Last-ditch talks held in Minsk between Ukrainian, Russian, German and French leaders dragged on till dawn as they struggled to reach a consensus on how to end the 10-month long conflict that has claimed more than 5,300 lives. Reuters quoted diplomatic sources that the four countries will sign a document later in the day, but its exact contents remain unclear.

The Belarusian capital Minsk was in full EU-diplomatic swing as German chancellor Angela Merkel and French president Francois Hollande tried to broker a deal between arch-foes Ukrainian president Petro Poroshenko and Russian counterpart Vladimir Putin. Poroshenko and Putin started the talks with a brief handshake Wednesday evening, in their first meeting since October last year.

By 3 am GMT (6 am local time), the high-level negotiations surpassed the ten-hour mark as the leaders negotiated in a meeting room in Minsk's presidential palace without any advisors. French president Hollande said before the talks began that he and Merkel would "try everything right to the end" to broker peace between the two sides.

More than 49 people were killed in just the few hours leading to the urgent talks, including a civilian who died from a shell attack on a hospital in the rebels' bastion Donetsk. Earlier in the day, 16 people also died following a rocket attack in what has gradually become the worst east-west conflict since the Cold War.
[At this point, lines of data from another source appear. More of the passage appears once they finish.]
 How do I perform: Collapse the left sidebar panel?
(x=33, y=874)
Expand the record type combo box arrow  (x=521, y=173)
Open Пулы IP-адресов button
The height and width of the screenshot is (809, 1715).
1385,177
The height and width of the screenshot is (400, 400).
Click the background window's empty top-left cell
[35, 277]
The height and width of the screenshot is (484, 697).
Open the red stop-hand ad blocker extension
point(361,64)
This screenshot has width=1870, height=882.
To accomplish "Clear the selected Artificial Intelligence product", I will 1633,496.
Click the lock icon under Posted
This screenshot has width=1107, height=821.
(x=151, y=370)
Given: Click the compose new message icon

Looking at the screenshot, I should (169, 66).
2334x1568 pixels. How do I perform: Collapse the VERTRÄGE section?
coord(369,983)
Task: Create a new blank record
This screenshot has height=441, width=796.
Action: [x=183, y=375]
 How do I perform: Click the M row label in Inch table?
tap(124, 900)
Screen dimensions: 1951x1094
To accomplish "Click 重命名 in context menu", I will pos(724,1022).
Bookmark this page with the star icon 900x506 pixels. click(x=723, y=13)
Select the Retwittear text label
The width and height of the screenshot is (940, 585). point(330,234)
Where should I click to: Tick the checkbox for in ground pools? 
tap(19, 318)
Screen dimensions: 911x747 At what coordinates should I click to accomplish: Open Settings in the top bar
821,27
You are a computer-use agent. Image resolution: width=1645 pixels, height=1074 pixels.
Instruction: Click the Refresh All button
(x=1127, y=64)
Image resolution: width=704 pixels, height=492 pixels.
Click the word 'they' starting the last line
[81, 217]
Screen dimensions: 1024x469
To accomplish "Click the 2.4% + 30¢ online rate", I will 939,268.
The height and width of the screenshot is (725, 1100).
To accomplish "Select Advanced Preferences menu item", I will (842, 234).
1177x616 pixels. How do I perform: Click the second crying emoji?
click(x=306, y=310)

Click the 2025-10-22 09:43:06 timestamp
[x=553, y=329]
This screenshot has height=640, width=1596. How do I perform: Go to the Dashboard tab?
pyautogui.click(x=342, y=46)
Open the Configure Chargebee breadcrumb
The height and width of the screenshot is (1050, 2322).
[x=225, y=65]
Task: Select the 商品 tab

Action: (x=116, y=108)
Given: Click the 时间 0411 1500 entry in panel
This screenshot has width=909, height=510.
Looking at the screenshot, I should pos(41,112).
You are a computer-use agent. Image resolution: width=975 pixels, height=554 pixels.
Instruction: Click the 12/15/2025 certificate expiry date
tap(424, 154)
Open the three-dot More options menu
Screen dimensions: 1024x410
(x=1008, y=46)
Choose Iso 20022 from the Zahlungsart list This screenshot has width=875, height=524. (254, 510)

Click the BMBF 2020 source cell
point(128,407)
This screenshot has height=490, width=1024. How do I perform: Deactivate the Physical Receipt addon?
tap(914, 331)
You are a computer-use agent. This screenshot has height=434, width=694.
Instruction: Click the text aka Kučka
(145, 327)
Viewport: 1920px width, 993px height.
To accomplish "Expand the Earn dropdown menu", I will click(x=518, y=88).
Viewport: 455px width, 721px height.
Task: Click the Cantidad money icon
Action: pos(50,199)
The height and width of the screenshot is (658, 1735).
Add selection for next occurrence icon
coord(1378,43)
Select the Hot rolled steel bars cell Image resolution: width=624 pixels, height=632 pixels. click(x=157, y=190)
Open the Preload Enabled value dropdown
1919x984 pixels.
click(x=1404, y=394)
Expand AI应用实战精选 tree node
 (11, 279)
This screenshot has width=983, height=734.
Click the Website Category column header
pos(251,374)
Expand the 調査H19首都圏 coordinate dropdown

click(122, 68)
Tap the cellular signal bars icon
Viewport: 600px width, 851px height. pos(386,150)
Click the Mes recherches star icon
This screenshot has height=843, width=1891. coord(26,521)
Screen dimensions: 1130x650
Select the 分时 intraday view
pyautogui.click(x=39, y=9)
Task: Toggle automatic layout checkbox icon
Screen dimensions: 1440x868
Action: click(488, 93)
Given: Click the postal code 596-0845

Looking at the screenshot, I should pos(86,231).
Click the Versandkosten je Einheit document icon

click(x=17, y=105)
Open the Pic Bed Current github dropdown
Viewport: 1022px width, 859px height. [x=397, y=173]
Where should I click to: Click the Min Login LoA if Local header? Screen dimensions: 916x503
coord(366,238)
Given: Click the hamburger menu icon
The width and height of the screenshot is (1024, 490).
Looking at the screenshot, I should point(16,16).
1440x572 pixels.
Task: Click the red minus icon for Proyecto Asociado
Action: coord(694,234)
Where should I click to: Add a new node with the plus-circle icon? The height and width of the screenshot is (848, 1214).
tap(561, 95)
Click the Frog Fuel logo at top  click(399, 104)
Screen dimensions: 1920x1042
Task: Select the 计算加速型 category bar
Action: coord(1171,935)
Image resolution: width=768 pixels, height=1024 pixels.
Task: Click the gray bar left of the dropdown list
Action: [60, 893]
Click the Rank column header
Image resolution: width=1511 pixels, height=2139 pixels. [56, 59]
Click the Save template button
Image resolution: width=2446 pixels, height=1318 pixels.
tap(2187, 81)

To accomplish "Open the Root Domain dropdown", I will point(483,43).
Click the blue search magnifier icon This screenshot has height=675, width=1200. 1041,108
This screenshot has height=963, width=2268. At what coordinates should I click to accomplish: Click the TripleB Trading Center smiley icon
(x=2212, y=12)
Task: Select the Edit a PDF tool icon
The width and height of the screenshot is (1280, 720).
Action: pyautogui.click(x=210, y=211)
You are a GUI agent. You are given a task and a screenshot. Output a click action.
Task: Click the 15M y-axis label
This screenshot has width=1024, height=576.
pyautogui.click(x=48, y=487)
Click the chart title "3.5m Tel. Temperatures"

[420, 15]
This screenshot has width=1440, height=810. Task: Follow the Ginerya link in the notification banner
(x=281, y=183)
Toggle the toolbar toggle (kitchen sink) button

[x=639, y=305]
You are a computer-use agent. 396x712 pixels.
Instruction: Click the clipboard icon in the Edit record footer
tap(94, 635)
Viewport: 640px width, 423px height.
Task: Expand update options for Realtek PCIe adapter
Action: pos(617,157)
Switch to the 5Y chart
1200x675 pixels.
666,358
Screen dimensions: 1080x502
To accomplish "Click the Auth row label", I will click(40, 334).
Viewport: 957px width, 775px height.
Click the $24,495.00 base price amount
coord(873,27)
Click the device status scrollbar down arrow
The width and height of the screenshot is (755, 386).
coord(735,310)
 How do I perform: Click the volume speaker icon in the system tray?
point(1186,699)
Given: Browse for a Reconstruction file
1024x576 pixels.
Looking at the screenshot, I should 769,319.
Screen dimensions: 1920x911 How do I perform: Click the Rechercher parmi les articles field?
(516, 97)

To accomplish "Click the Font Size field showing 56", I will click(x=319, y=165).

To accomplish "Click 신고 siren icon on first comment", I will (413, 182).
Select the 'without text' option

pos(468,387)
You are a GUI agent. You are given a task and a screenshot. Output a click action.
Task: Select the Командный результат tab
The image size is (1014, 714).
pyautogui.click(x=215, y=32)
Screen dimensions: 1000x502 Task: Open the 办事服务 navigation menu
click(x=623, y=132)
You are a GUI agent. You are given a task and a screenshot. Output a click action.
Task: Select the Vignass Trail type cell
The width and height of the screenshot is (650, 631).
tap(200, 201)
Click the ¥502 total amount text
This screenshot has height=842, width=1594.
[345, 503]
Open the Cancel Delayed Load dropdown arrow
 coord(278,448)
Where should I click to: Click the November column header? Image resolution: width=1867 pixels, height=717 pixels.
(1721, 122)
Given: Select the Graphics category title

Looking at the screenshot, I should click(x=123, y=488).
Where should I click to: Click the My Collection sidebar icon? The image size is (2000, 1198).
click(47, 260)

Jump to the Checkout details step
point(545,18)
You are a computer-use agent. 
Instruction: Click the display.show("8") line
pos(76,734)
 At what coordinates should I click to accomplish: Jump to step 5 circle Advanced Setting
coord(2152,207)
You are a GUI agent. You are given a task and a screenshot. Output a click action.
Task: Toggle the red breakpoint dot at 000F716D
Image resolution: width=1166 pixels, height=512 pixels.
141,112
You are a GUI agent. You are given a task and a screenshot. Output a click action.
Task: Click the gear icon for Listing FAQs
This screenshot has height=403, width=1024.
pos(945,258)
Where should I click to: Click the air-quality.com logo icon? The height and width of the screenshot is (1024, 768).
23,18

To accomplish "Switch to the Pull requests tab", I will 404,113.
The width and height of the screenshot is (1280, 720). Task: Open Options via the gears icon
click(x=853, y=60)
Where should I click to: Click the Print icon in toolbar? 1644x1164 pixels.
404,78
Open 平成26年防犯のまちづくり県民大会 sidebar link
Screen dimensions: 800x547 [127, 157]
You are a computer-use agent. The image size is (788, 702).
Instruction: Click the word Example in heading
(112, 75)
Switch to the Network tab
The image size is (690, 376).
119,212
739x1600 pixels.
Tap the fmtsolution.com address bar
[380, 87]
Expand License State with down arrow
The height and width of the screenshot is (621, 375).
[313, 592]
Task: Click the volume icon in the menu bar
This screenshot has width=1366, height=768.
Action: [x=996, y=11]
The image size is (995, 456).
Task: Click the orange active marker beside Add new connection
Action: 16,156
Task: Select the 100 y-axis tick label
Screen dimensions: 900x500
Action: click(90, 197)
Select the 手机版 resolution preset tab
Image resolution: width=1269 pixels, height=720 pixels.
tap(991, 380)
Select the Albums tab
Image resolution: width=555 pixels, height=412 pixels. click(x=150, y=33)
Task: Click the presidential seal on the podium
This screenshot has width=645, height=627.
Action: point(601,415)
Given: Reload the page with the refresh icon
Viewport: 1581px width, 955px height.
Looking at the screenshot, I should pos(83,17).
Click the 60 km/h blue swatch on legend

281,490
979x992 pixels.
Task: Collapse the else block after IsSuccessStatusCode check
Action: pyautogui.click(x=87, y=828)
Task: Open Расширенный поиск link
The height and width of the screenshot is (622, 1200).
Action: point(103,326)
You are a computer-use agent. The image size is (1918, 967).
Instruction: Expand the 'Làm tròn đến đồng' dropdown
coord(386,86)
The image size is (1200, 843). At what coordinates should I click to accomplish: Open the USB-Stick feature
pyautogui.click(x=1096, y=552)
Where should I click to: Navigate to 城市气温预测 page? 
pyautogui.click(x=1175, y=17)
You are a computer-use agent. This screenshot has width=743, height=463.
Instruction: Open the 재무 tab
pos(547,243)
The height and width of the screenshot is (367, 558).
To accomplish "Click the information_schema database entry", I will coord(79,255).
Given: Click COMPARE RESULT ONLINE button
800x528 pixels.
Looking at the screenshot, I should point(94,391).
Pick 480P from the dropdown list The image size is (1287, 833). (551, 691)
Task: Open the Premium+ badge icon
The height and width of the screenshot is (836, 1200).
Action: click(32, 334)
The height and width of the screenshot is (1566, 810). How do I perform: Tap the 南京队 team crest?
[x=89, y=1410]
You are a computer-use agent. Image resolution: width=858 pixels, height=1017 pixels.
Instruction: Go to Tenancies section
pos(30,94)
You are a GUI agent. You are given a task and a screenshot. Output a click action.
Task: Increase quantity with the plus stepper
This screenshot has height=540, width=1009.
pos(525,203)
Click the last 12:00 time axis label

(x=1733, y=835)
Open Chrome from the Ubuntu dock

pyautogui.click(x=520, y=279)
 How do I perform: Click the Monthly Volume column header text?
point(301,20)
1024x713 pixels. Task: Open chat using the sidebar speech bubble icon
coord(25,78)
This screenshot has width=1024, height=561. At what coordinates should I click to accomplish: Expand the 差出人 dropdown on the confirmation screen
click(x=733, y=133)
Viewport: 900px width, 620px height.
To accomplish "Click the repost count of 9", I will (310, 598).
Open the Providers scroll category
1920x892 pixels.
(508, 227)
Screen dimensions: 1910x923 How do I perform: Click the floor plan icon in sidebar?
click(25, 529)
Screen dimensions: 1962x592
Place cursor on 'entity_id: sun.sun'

Poroshenko has made it clear that these talks are his last attempt to broker peace through dialogue. He warned that if the talks fail to stop the war, he would implement martial law in the country. This move would help free up military resources to fight back against the rebels, but may also lead to a cut in foreign investment, including a crucial International Monetary Fund loan that the cash-strapped economy so badly needs.

The Ukrainian president made it clear that he, along with Merkel and Hollande, would put on a unified front "with one voice" to Russia, who they accuse of backing Ukraine's rebels. If the talks fail, the United States may supply Ukraine with lethal weapons to use against the rebels, sparking fears among the European community of a full-scale war with Russia.